6. One-Year Contractual Limitations Period

Lastly, M.H. Eby argues that "Timpte's counterclaims are subject to a one-year contractual limitations period." Pl.'s Mem. at 30. This is premised on the fact that paragraph 14 of the Agreement states that "[a]ny action arising out of the relationship or any sales or transactions between Timpte and [Eby], including, without limitation, any action for breach of warranty, shall be brought within one year from the date of accrual of the cause of action." Agreement at ¶ 14. M.H. Eby asserts that "[b]ecause Timpte's Counterclaims lack significant factual details, it is unclear from the face of the claims whether they are timely under this contractual provision. However, to the extent that any of Timpte's claims are premised upon actions that occurred prior to October 8, 2018, they should be dismissed." Pl.'s Mem. at 30. Despite M.H. Eby's assertion to the contrary, the court can dismiss a complaint (or counterclaim) on statute of limitations grounds only if application of the limitations period is clear from the face of the complaint (or counterclaim). See Maier v. Bucks Cty., Civ. A. No. 18-4060, 2019 WL 689206, at *6 (E.D. Pa. Feb. 19, 2019) (dismissing certain claims because court determined it was apparent from face of complaint that limitations barred these claims). Therefore, the court declines to dismiss any claims based on the statute of limitations at this time, but M.H. Eby can also raise this argument at a later stage in this proceeding.

III. CONCLUSION

For the foregoing reasons, the court will deny the motion to dismiss the counterclaims for the failure to state a claim under Rule 12(b)(6). This dismissal will be without prejudice to M.H. Eby's right to reassert its arguments in a motion for summary judgment once a complete factual record has been developed.

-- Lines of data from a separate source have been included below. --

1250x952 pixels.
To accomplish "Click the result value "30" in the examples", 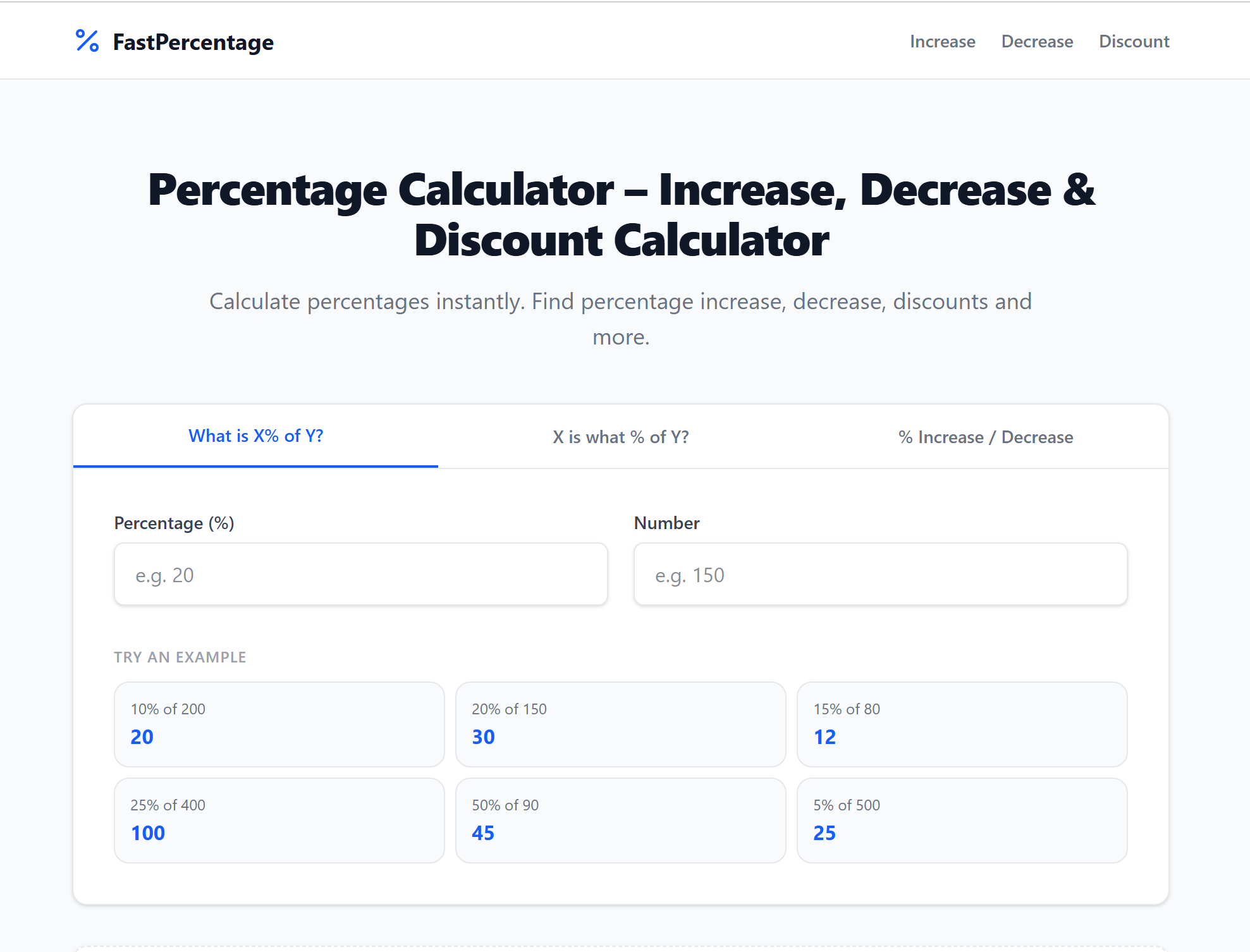I will click(482, 736).
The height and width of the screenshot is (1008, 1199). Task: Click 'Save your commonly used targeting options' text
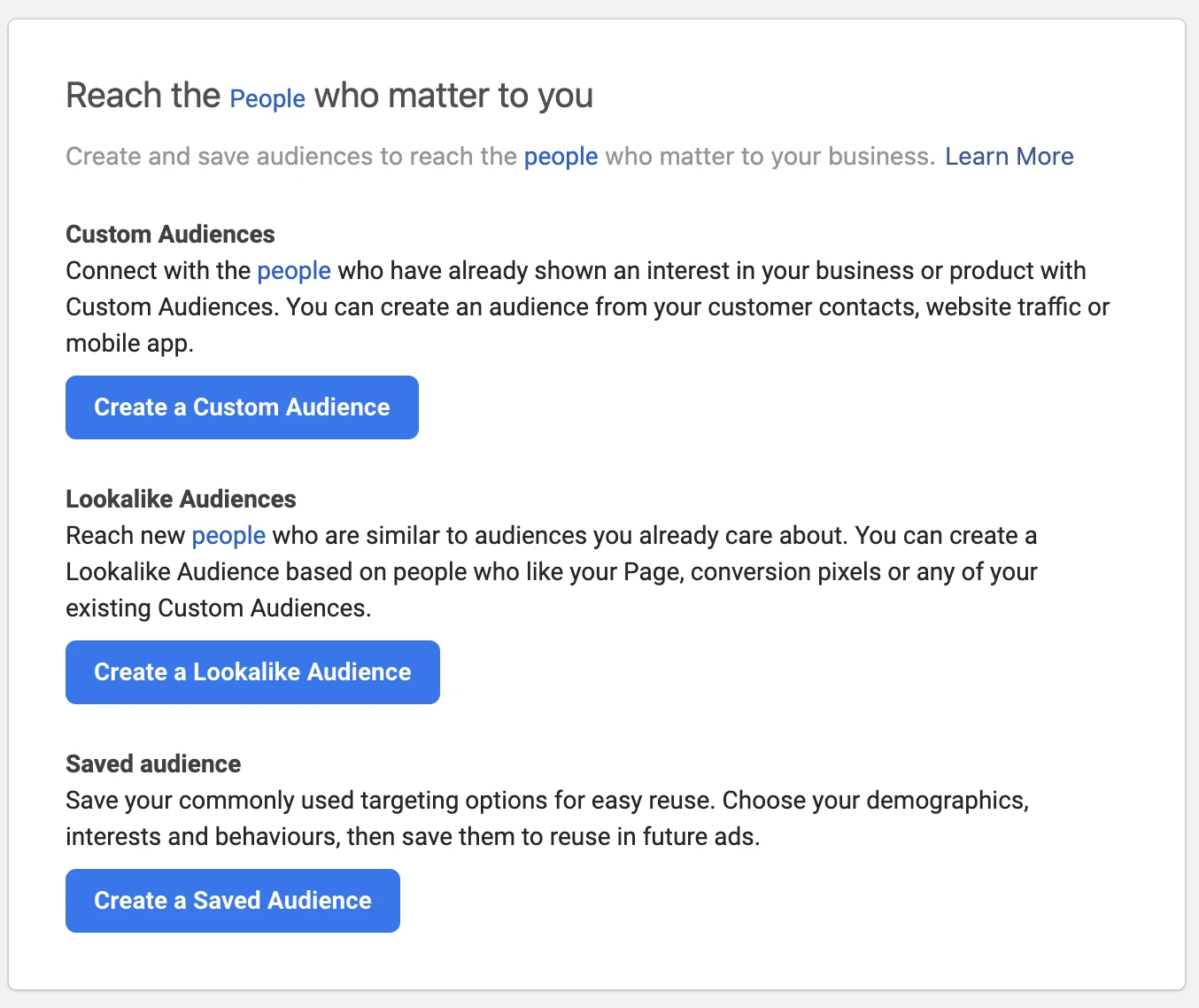coord(306,801)
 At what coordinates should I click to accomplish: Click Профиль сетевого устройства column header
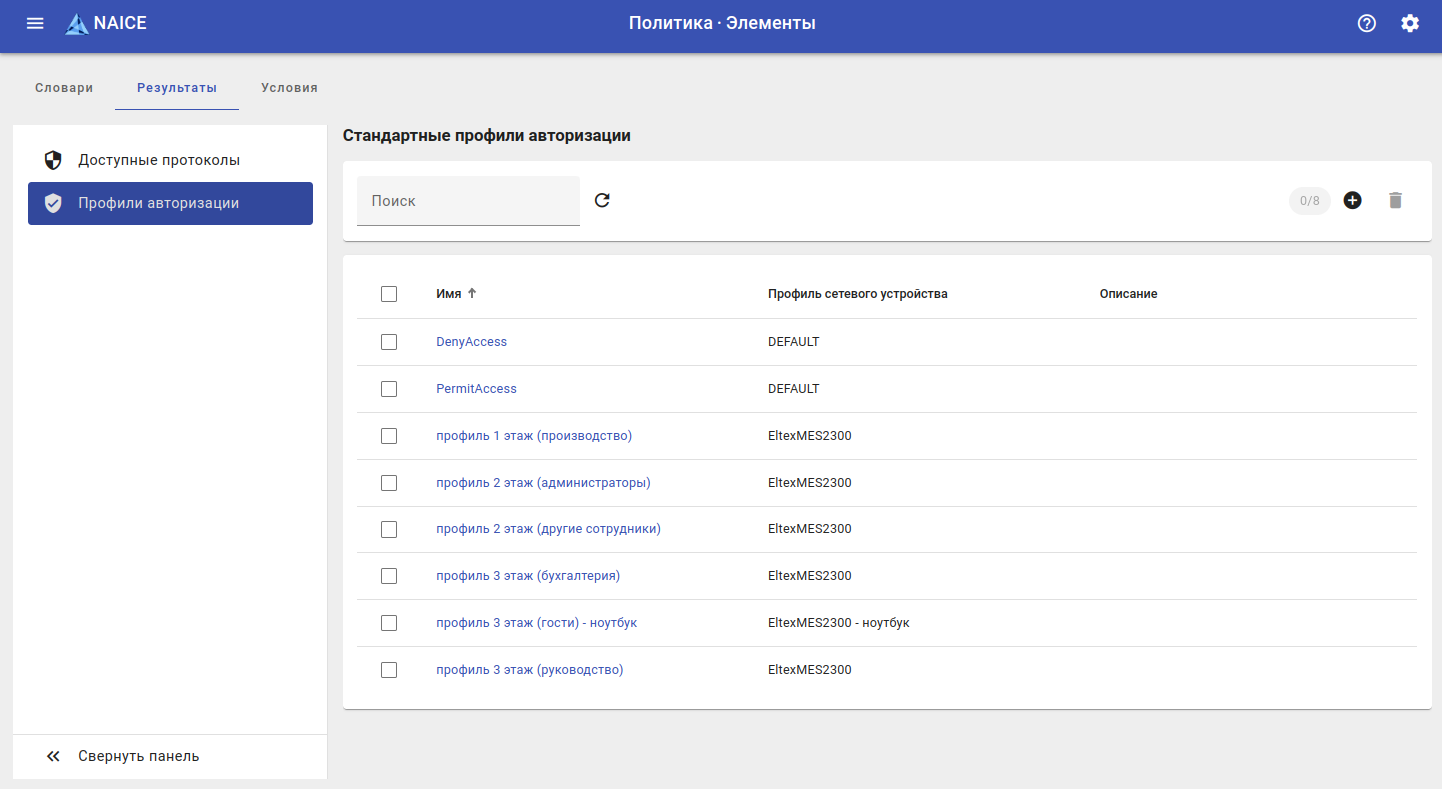click(857, 294)
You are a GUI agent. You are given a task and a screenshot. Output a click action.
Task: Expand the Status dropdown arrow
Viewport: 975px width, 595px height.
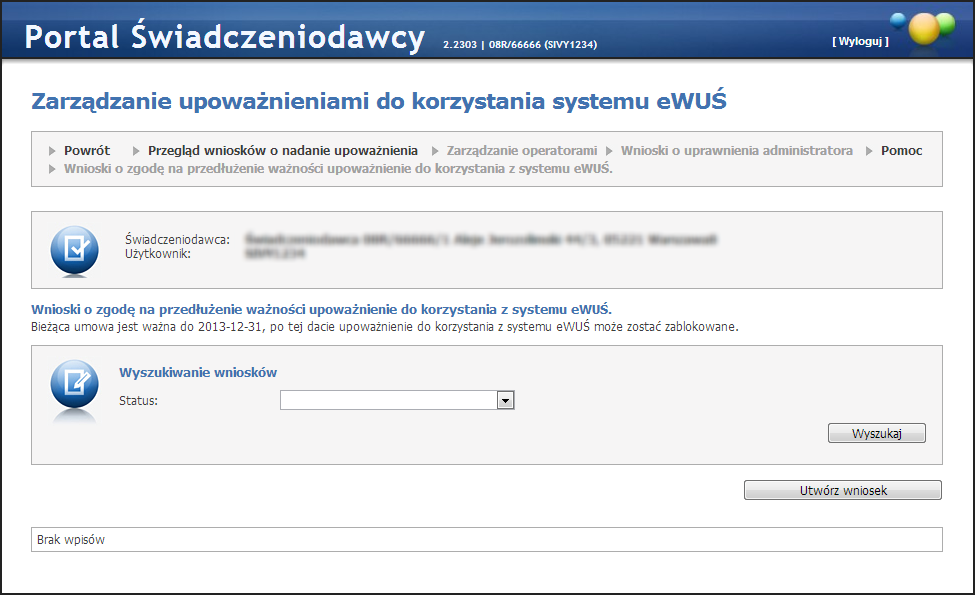pyautogui.click(x=505, y=401)
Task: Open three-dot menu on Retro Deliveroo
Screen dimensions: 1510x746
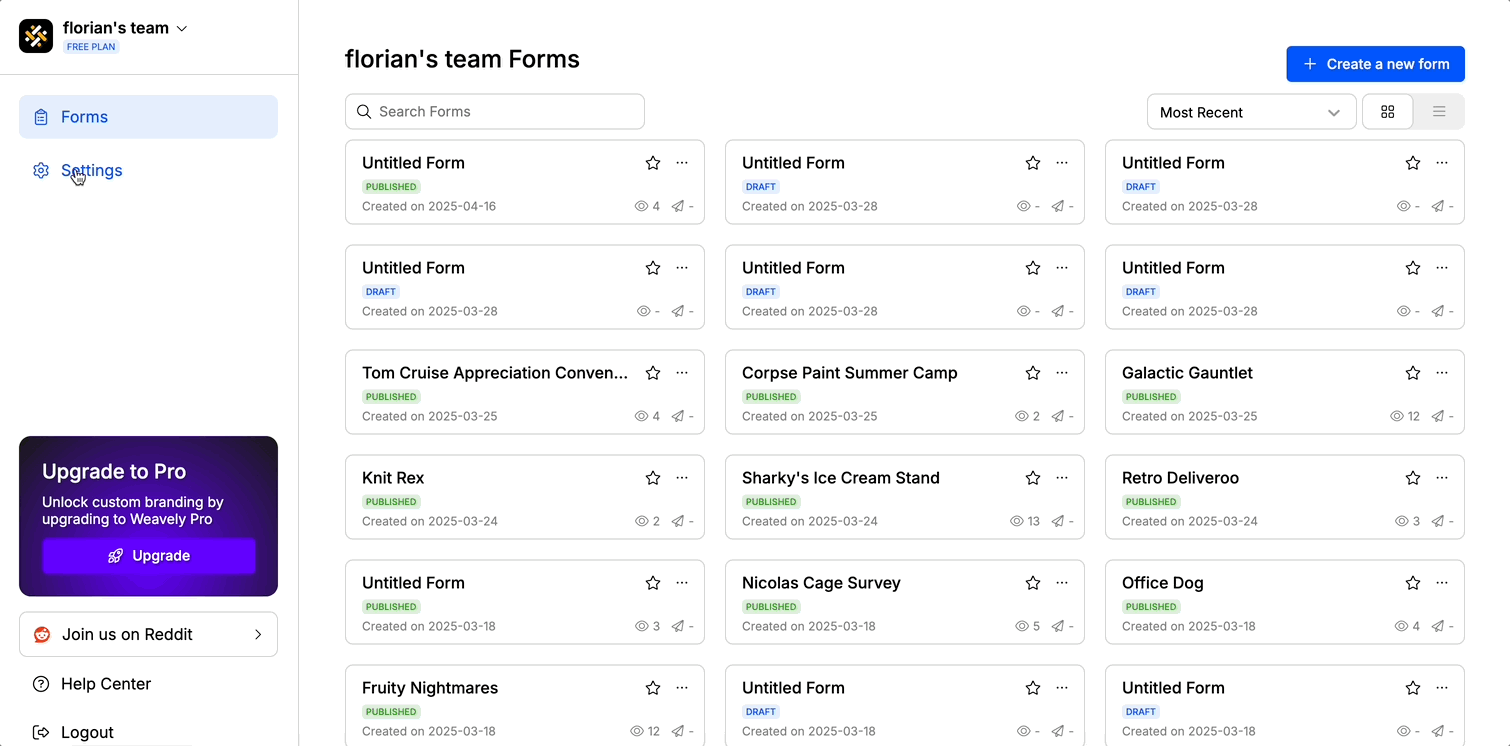Action: click(1442, 478)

The court will enter a separate order.

FootNotes


1. Timpte's counterclaims begin on page 7 of the document.
2. Timpte's claims were specific enough for M.H. Eby to produce over 40,000 documents in response to Timpte's discovery requests. See Pl.'s Mem. at 2. Thus, discovery has not been hindered by the purportedly ambiguous nature of the alleged trade secrets.